Tuesday, August 23, 2011

So that's what happens....

Ramblings Post #155
There is only one thing constant: change. Rarely if ever are the we same person who awoke this morning as the person we take to bed that night. Life, sometimes in sudden swoops and sometimes incrementally, has a way of changing us, of making us other people. It's why sometimes people who haven't seen us in a while don't really know us anymore. We're changing. All the time. Scary, isn't it.



I been gone for a minute, but I feel the need to yell into the darkness.

I have pressed the shiny red button. It's ova.

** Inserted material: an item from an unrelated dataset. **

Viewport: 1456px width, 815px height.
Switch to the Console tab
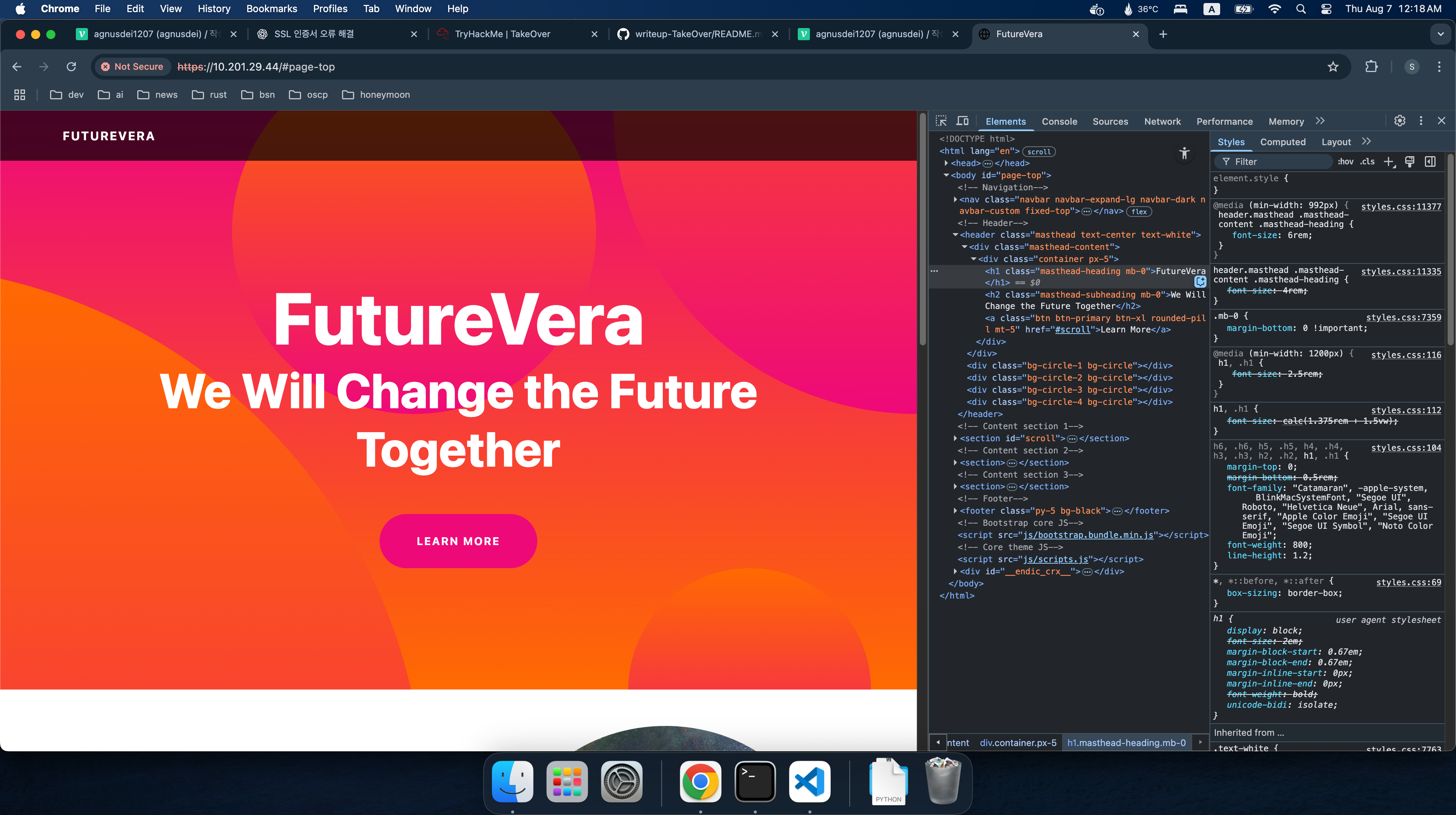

I am no longer a chicken plucker. It's been a long strange trip but now it's onto the next phase. That spring of 2003 the job was supposed to be a way station to the next big thing, but after a while I just got used to it. It became routine and I let myself get mired in the client's issues, which in many cases were amplified by third parties really only interested in themselves. I got used to Sporty being there, having the ability to hang out with friends, to occasionally splurge on something for myself. I wish I could say now that I'm leaving I have to dial it back, but its been dialed back for a while. A lot of what this position initially gave me, I haven't had for a while. So now, in the middle of an economic downturn, I walk out the door? Buying low they call it.

My stomach is unsettled.

For the first time in a almost a decade, I'm not sure how I'm going to get to the next. Before now, there was always a next check, knowing that if I went in and did what I had to do, that money WOULD come. When it reality they could have eased me out the door at any time, for any reason and in hot skippy minute I could be scrambling for something. It's eerie to think I had convinced myself that that place was "my spot" when I never really knew for sure. At least the way I'm leaving, it's on my own terms. Still, "pushing away from the table" is mental struggle.

My stomach is unsettled.

This whole period is bad for my diet, as for the past two weeks while things have been working themselves out - the money, the classes, the job, my life - I've been over indulging like its going out of style: fried chicken, copious amounts of red meat, too much bread, not enough fruit. I've been sugared up and salted down. But I'm too tired of thinking about what comes next to take the time to make something healthy. But I'm going to have to tighten that back up as soon as I can. The sugar and salt are now just fleeting joy in the sun.

My stomach is unsettled.

There was time a long time ago when I lived off temp jobs and hook-ups, and what I'm about to do was the norm. But that was a long time ago, and like a pro athlete trying to regain his step, this is going to take a minute. I want to say that there is no fear...but I'd be lying. They say god watches out for drunks and babies...and I stopped drinking like that years ago. Let's hope I can get a toddler exemption.

My stomach is unsettled.

Someone once described my approach to life as metaphorically comparing me to a glacier. Slow, steady, but always moving forward, almost inevitable. I've thought of it more in term of a freight train. Slow to start, but once its rolling it is incredibly hard to stop. This experience right here, is more like an ejector seat. I was just doing this one thing...then bam! I'm 500 hundred feet up and rising.

My stomach is unsettled.

I'm in it for the full time this last year of law school. Now, I did jimmy it - five classes, three final exams, one paper so it's not completely ridiculous. And since the paper is due before the end of the semester, once I'm done with it I can focus on the exams - and only one of the three already has me nervous. It's more but it's not more, ya' know? But now the shenanigans leading up to taking the bar are about to start. It's gonna be a matter of my focus and my discipline. In the end you just want to get to the next part, but what happens when you actually get there?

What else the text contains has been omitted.